He kept his arms around me as I threw my temper-tantrum. When I calmed down, he set me back on my feet and stepped around so he could look at me. “Are you done?”

I dropped my face into my hands, pressing the heels of my palms against my eyes. When the pulsing in my ears quieted, I sighed and looked at him. “For the moment. I guess.”

He shook his head slowly. “Come on. We need to get out of here. This is really the worst place you can be, especially by yourself.”

He led me back to the hotel and waited in the front room of my suite while I showered, dressed and packed my laptop and the few items I’d taken out. He apparently wouldn’t leave me alone.

“I’m going to the beach house,” I said when I was ready to leave.

He nodded. “It’s better than here.”

“It’s something I need to do alone, Owen.”

He gave me a kind smile. “I understand. I’ll get out when we get close. For now, I can make sure no one sees you leave or follows you there.”

“You can shield cars?”

“Yeah, but you need more than a shield. I have to get you out of here without anyone even seeing you leave and flashing with you is impossible, so…” He rubbed his hands against each other, then quickly turned them palm out at me. His eyes traveled down to my feet and back up again. “There. Perfect.”

I looked down at myself. As far as I could tell, nothing had changed. “What?”

He reached out and clumsily grabbed my shoulders, then led me over to a mirror on the wall. My jaw dropped with an audible gasp. Owen stood behind me, but the mirror reflected only him—his whole body, as if nothing obstructed it…as if I weren’t there.

“I cloaked you,” he said with a big grin.

I smiled with relief, although he couldn’t see it. I didn’t know how he cloaked me, but it was perfect. The thought had already occurred to me that I could have led Daemoni right to our safe place and I’d had no ideas for how to prevent it. They were apparently aware of my presence and would have followed. I was grateful Owen had followed me to the Keys.

He picked up all my bags and led me out of the room and down the hallway. A man and woman stood at the elevators, holding hands.
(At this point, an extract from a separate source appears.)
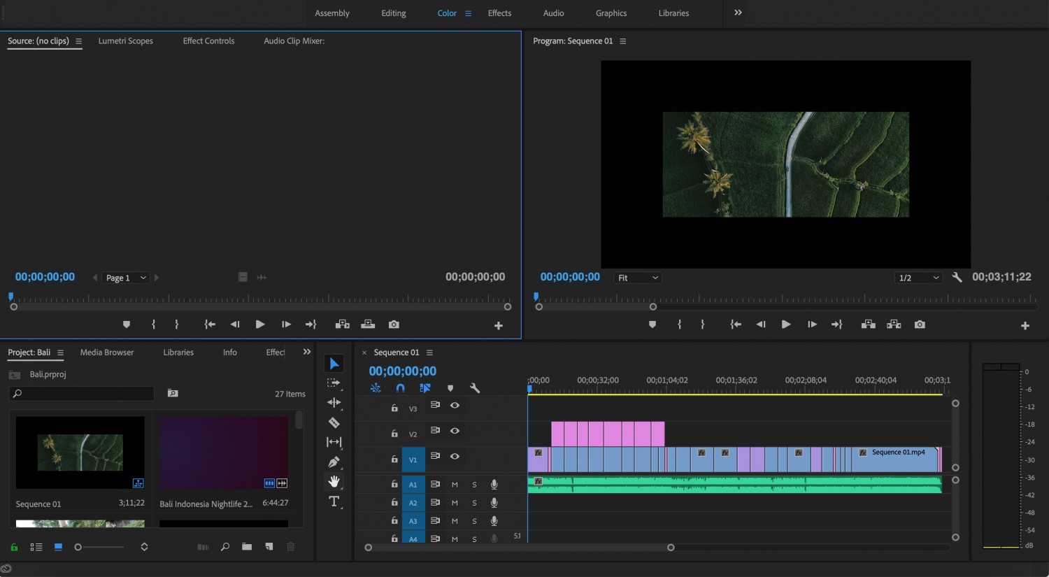Open timeline wrench display settings
1049x577 pixels.
474,388
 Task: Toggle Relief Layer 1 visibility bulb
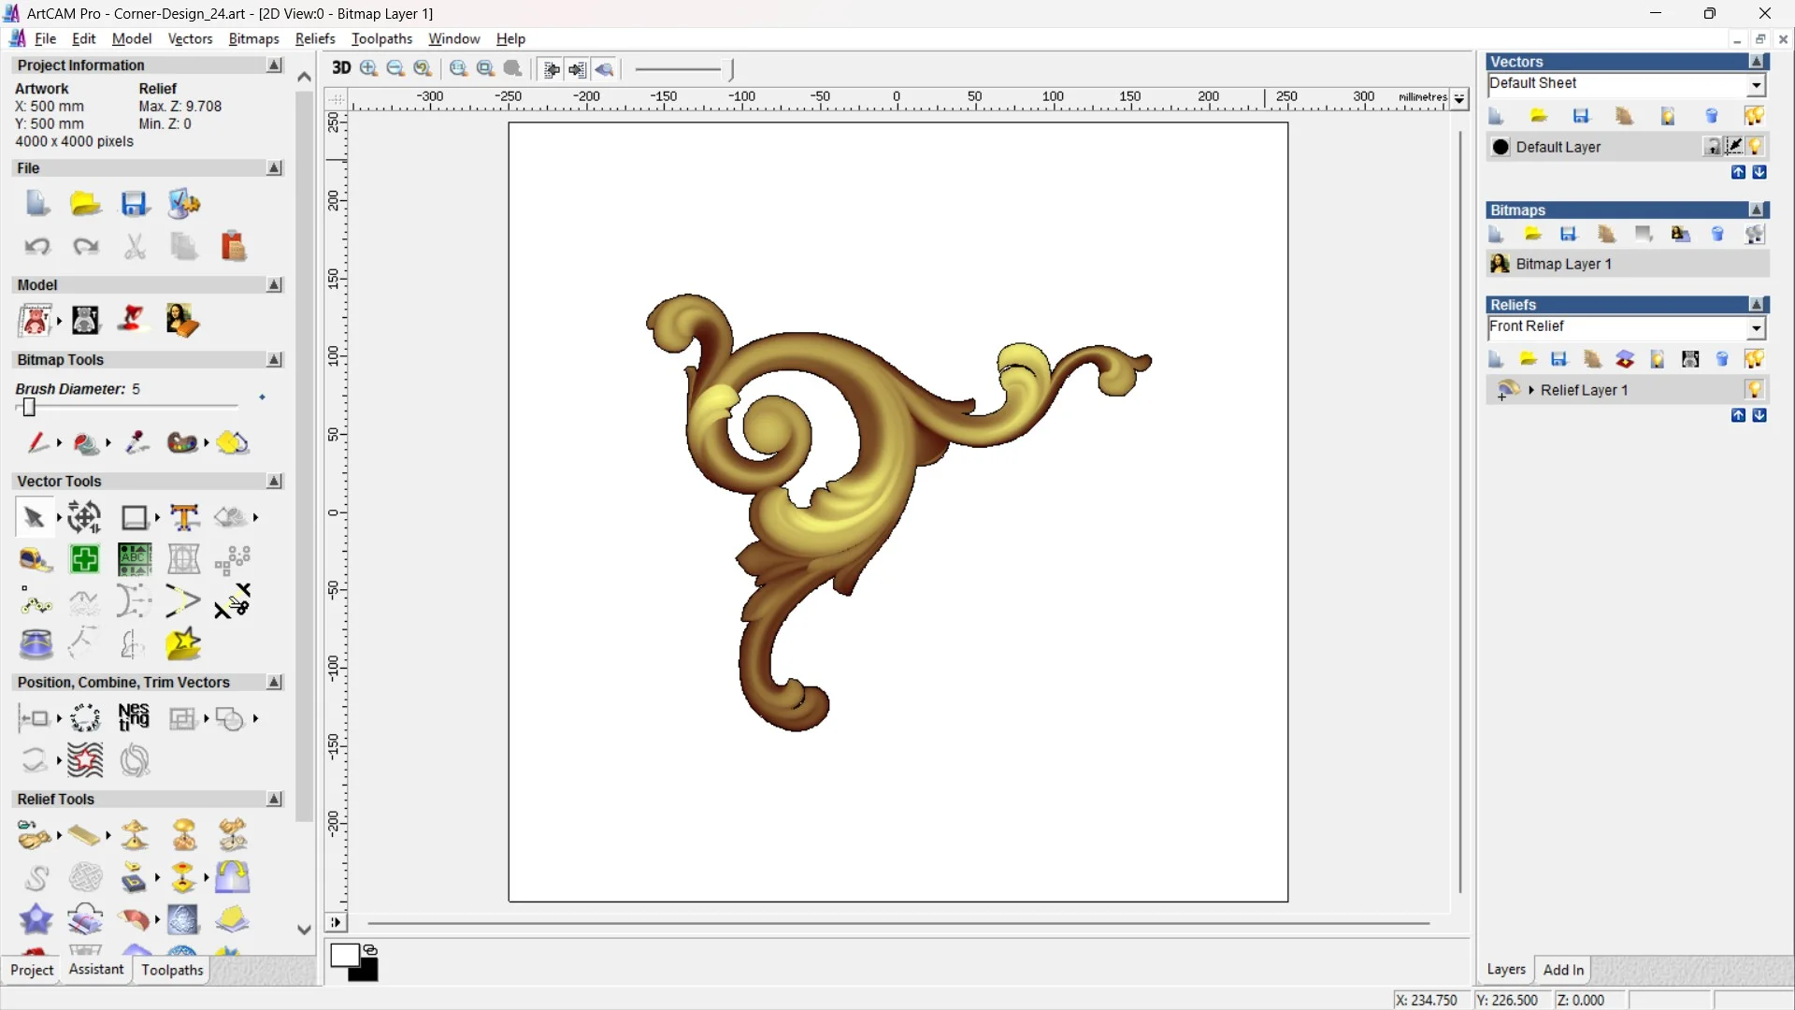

“Stay very close so they don’t bump into you and don’t make a sound,” Owen said, his voice barely a whisper.

As we reached the Ferrari, Owen went to the front to drop my bags into the cargo space and I naturally went to the driver’s side door. He walked right into me.

“Ow! What are you doing?” I asked.

“What are you doing?” he echoed.

“Uh…getting in the car.”

He lifted an eyebrow. “And what happens if you pass by a cop and it looks like the car is driving itself?”

“Oh. Right.” I’d already forgotten I was invisible to everyone else. Owen would have to drive me.

“I’ll stop once we’re out of sight of the highway,” he promised.

Owen’s plan worked. No one paid any attention to us, except a few guys who gawked at the car and a couple of women who smiled warmly at Owen while we sat at a stoplight. My sense felt they were plain human— not Daemoni. Either the Daemoni didn’t care about me, didn’t recognize the car or figured Owen was leaving by himself or just running errands or something. Or maybe we just got lucky and none were even out when we left. Neither of us felt anyone following us as we traveled the fifty miles to the beach house.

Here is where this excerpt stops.